> Required work
a) List every company named in the article on the EU tax avoidance plan below.
b) According to the article on the EU tax avoidance plan below, why will nations be required to agree on minimum standards for drawing up tax rules? Answer in one to three sentences.
c) Answer these questions from the article on the EU tax avoidance plan below, one per line:
(i) What yearly revenue loss do recent European parliament studies estimate?
(ii) What will major corporations whose business spans continents be obliged to report country by country?
(iii) What earlier post did Pierre Moscovici hold?

> Text section
((
EU launch plan to stamp out tax avoidance

BRUSSELS : The European Union will launch plans on Thursday to stamp out tax avoidance by multi-national corporations whose rock-bottom tax bills have provoked public outrage.

The plans are part of a multi-pronged push by the European Commission, the EU’s executive arm, to combat tax avoidance, alongside investigations into the tax deals of major groups such as Starbucks, McDonald’s and Fiat.

It comes as Google agreed on Friday to pay 130 million ($185.4 million) in back taxes to Britain after a scathing government inquiry into the search giant’s tax arrangements.

“Recent studies at the European parliament estimate the revenue loss at around 50 to 70 billion euros ($55-75 billion) a year, roughly the equivalent of the GDP of Bulgaria,” said Economics Affairs Commissioner Pierre Moscovici during a news briefing.

It is money that is taken from our hospitals, schools, transport, security and other vital public services,” the former French finance minister added.

The European Commission said major corporations whose business spans continents will now be obliged to report profit country by country in an unprecedented break with the previous practice of moving money across borders to save on tax.

Another requirement will compel nations to agree on minimum standards for drawing up tax rules, so that multinationals stop the practice of shopping around for loopholes to avoid paying tax altogether.

“The days are numbered for companies that excessively reduce their tax bills,” Moscovici said, adding that he hoped to finalise the proposals this year.
))
> Data
((
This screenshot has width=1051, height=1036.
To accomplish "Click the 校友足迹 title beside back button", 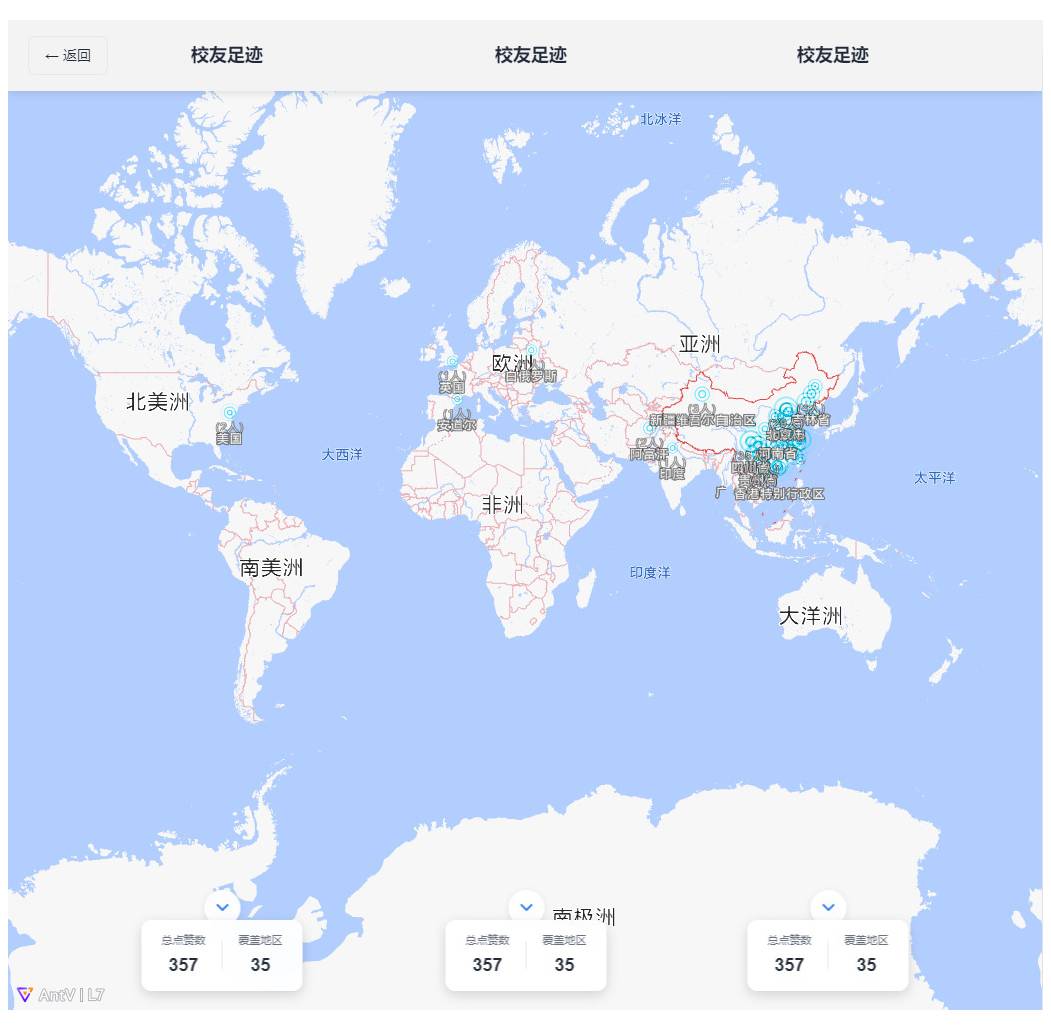I will click(x=227, y=56).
))
> Exercise responses
a) Starbucks, McDonald's, Fiat, Google

b) Nations will be required to agree on minimum standards so that multinationals stop shopping around for loopholes to avoid paying tax altogether.

c)
(i) Around 50 to 70 billion euros ($55-75 billion) a year
(ii) Profit
(iii) French finance minister